Schmerz ist keine Qual im richtigen Sinne, so begründen die Ermittler die Einstellung des Haasenburg-Verfahrens. Das ist zynisch und falsch.

Häschenohren machen es nicht besser. Schild vor einem Haus der Haasenburg GmbH. Foto: dpa

W er von den staatsanwaltschaftlichen Ermittlungen in Brandenburg eine restlose Aufklärung der Misshandlungsvorwürfe und Gerechtigkeit für die Opfer erwartet hat, wird jetzt bitter enttäuscht. Die Begründungen der Einstellungen – Schmerzen etwa seien noch kein Quälen im Sinne der Gesetzesform – lesen sich zynisch und sind eine Ohrfeige für die betroffenen ehemaligen Heimbewohner. Mehr noch: Es bleibt der Eindruck, die Ermittler haben manches schlicht nicht so genau wissen wollen. Warum wird eine Zimmernachbarin nicht als Zeugin gehört? Misst man ihr keine Glaubwürdigkeit zu? Ein Gerichtsverfahren hätte das doch klären können.

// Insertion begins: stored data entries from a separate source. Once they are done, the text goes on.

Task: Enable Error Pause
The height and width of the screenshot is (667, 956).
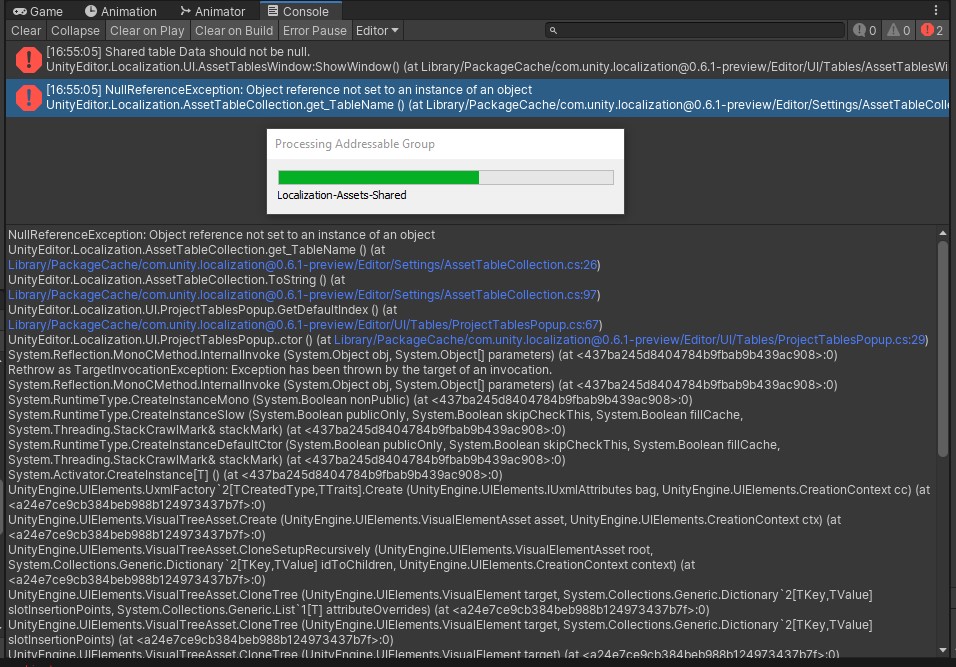Action: 313,30
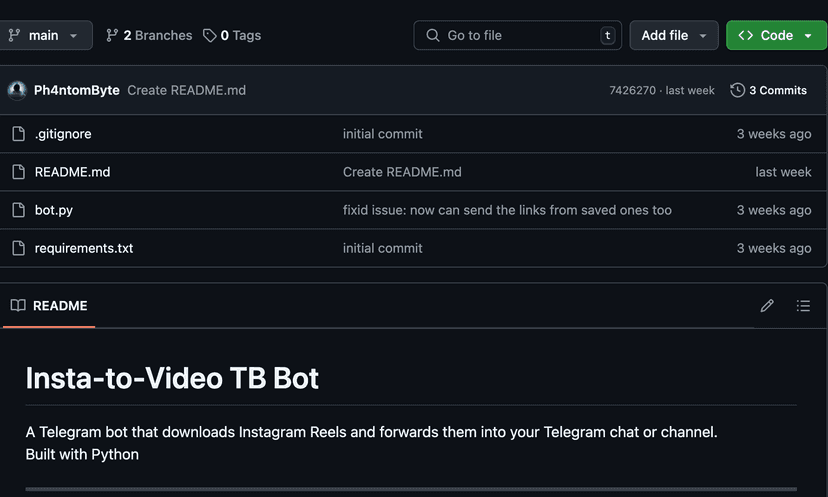Click the Ph4ntomByte user avatar
The height and width of the screenshot is (497, 828).
click(x=17, y=90)
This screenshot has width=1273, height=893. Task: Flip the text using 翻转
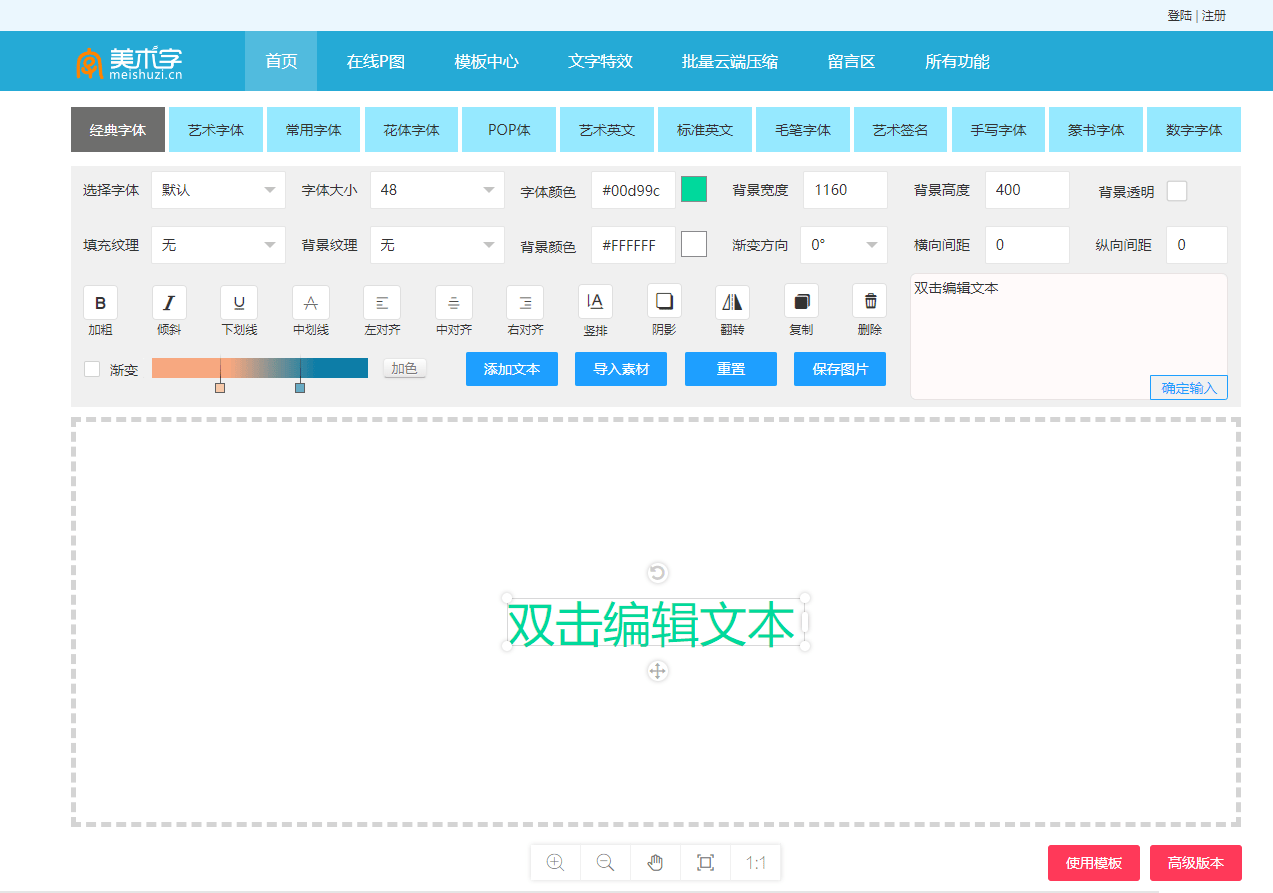coord(731,303)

Es sieht gar so aus, als würde das Handeln der Betreuer von der Staatsanwaltschaft nachträglich legitimiert. Aufbrausendes oder beleidigendes Verhalten eines Kindes gelten da als Begründung für den Einsatz körperlicher Gewalt in Form von Polizeigriffen.

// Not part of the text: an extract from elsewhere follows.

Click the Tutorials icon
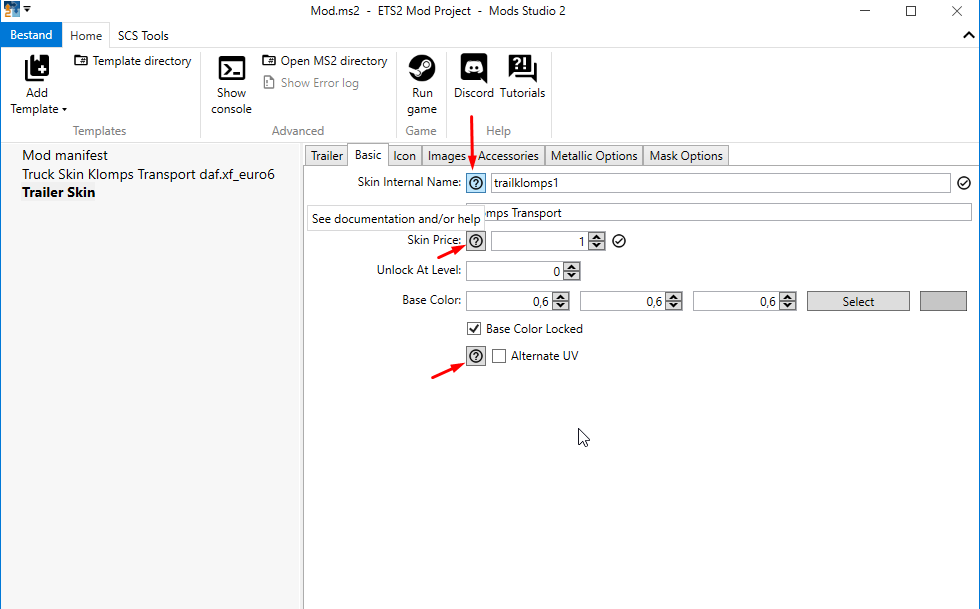 522,70
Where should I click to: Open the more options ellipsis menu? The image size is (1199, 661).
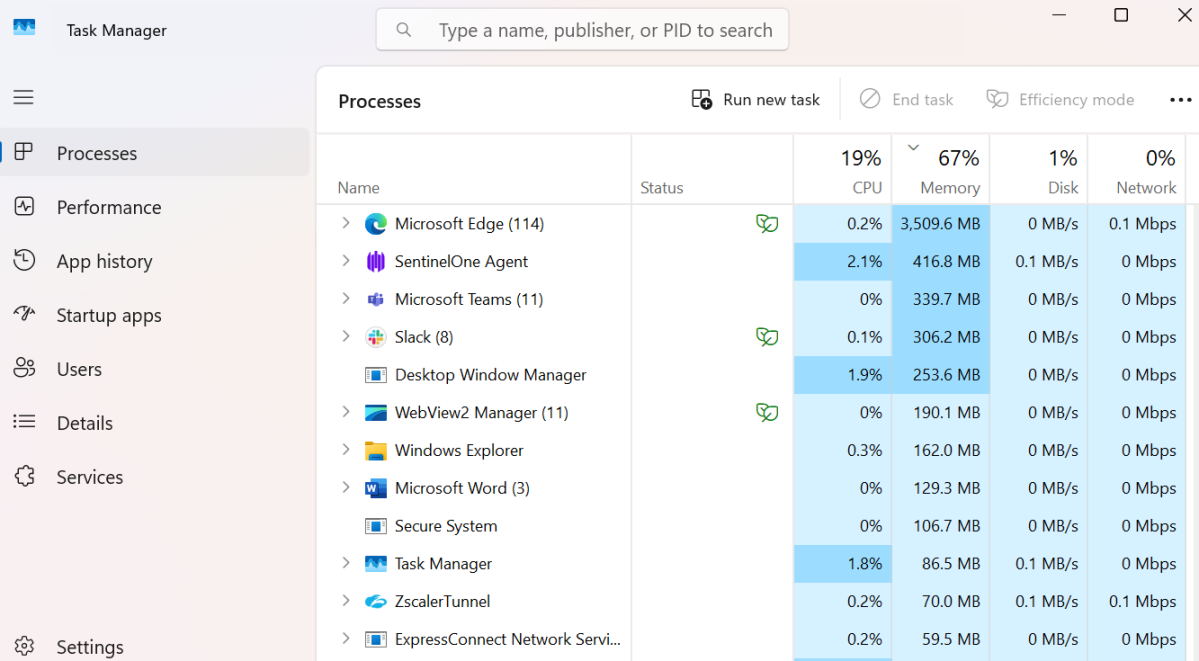coord(1180,100)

Nein: Eltern dürfen so etwas mit ihren Kindern nicht tun und staatlich bezahlte Betreuer schon gar nicht. Kinder haben ein Recht auf gewaltfreie Erziehung. Selbst unterstellt, es stimmt, dass sich weitere Anklagen nicht mit den nötigen Beweisen unterlegen lassen, bedeutet dies nicht, dass das, was über Jahre in den Heimen passiert ist, mit dem Gesetz im Einklang stand. Zumal die meisten Tatvorwürfe nun nur wegen Verjährung nicht verfolgt werden.

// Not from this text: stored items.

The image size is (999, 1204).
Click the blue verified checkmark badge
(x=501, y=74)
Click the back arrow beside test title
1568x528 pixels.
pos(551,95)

Der Ausgang der Verfahren zeigt auch, wie schwer es für Heimkinder ist, im Nachhinein zu ihrem Recht zu kommen. Deshalb ist wichtig, den Schutz der Kinder in Heimen durch schärfere Eingriffs- und Kontrollrechte zu verbessern. Mag es im Strafrecht ein „in dubio pro reo“ geben, brauchen wir im Kinder- und Jugendhilfegesetz ein „in dubio pro infante“. Die Jugendministerkonferenz arbeitet seit Schließung der Haasenburg an einer Gesetzesänderung. Es wird Zeit, dass sie liefern.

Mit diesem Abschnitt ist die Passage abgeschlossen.